Due to Davis' status as an elected official, it would have been difficult to terminate her despite the contempt ruling. Davis could have been impeached and removed from office by the Kentucky General Assembly, but the General Assembly did not meet again until regular session which started January 2016. Governor Steve Beshear said on July 7, 2015, that he "will not be calling a special session on this topic", citing the compliance of a majority of clerks to the Supreme Court's decision and the cost to taxpayers.

Judge Bunning said he would revisit his decision to hold her in contempt in about a week, since by then her deputies will have issued licenses to same-sex couples in her place. Deputy clerks reopened their office in Morehead and began issuing marriage licenses on September 4.
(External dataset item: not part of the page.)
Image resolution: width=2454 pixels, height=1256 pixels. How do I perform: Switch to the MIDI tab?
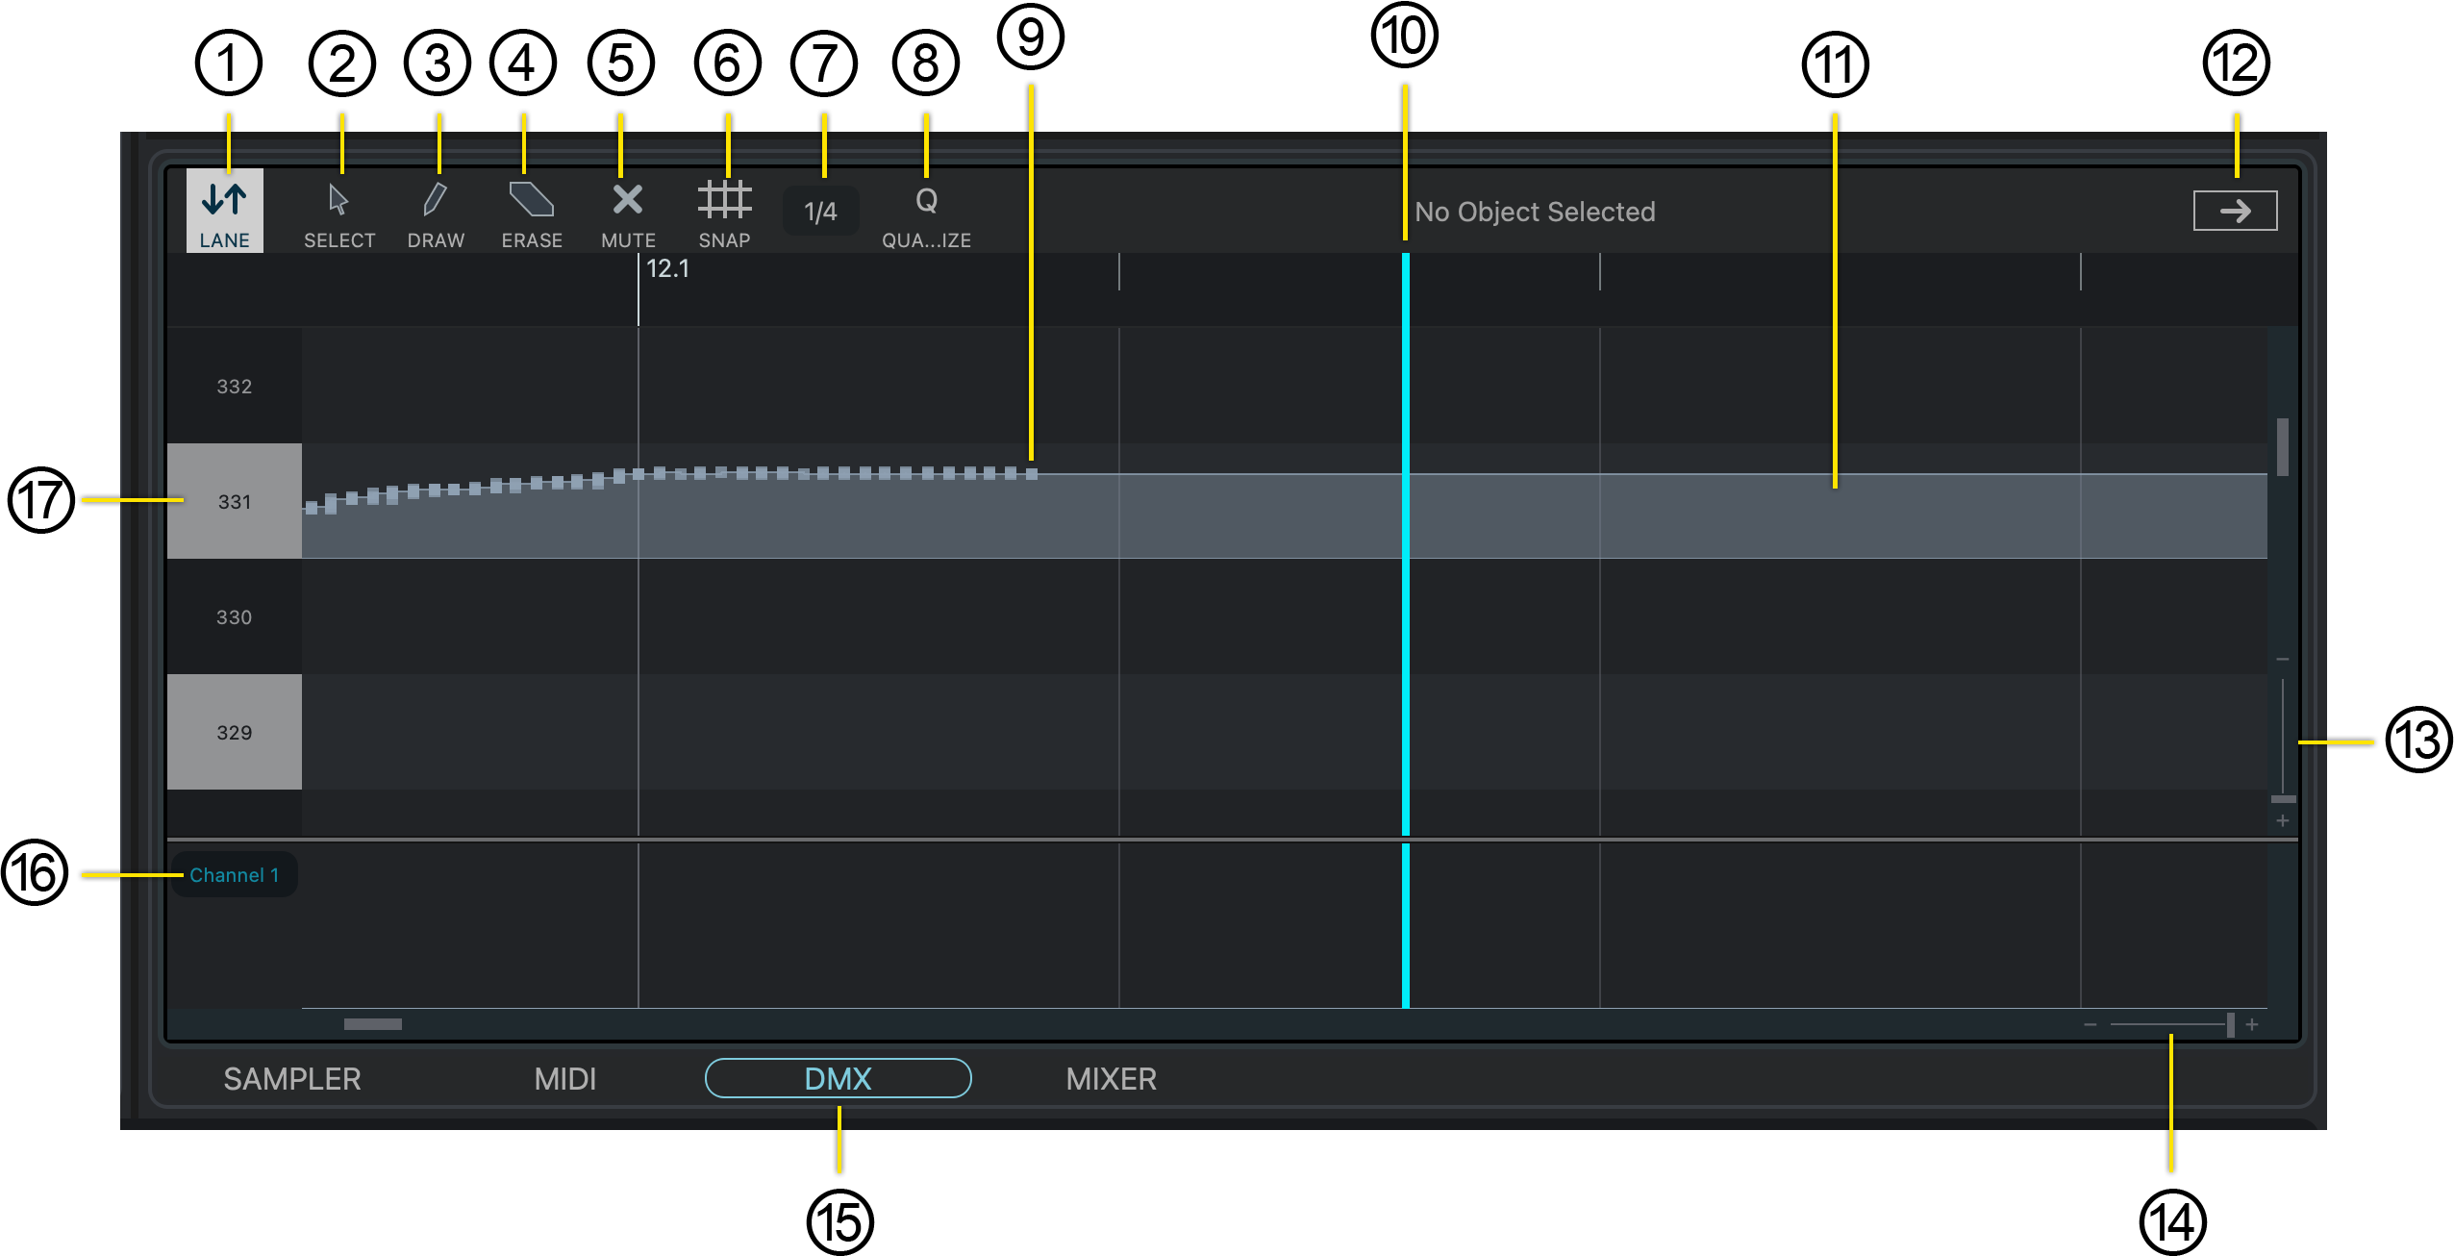pos(565,1079)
On September 6, 2015, Davis's attorneys filed for an appeal of Judge Bunning's contempt of court ruling to the Sixth Circuit.

==Release from custody==
On September 8, 2015, Judge Bunning issued an order lifting the contempt of court finding against Davis and ordering her immediate release from custody. In the order, Bunning barred Davis from interfering or attempting to interfere with her deputies issuing the marriage licenses. The order allowed Bunning to sanction Davis again should he determine that she had interfered or prevented her deputies from issuing marriage licenses.

On September 14, Davis returned to work at the Rowan County Clerk's office. She did not stand in the way of her deputy clerks issuing marriage licenses, and claimed she would not in the future. However, she questioned the validity of the licenses issued, as they were not issued with her permission or authority. That same day, Governor Beshear stated the licenses were validly issued and would be recognized as valid by the state.

==Case mooted==

On December 22, 2015, newly elected governor Matt Bevin issued an executive order removing all county clerks' names from marriage licenses in Kentucky. The State of Kentucky then filed a motion with the Sixth Circuit asking the court to dismiss Davis' appeal as moot. On April 19, 2016, the Sixth Circuit granted the motion, noting the issue was now moot, and dismissed the case for lack of jurisdiction.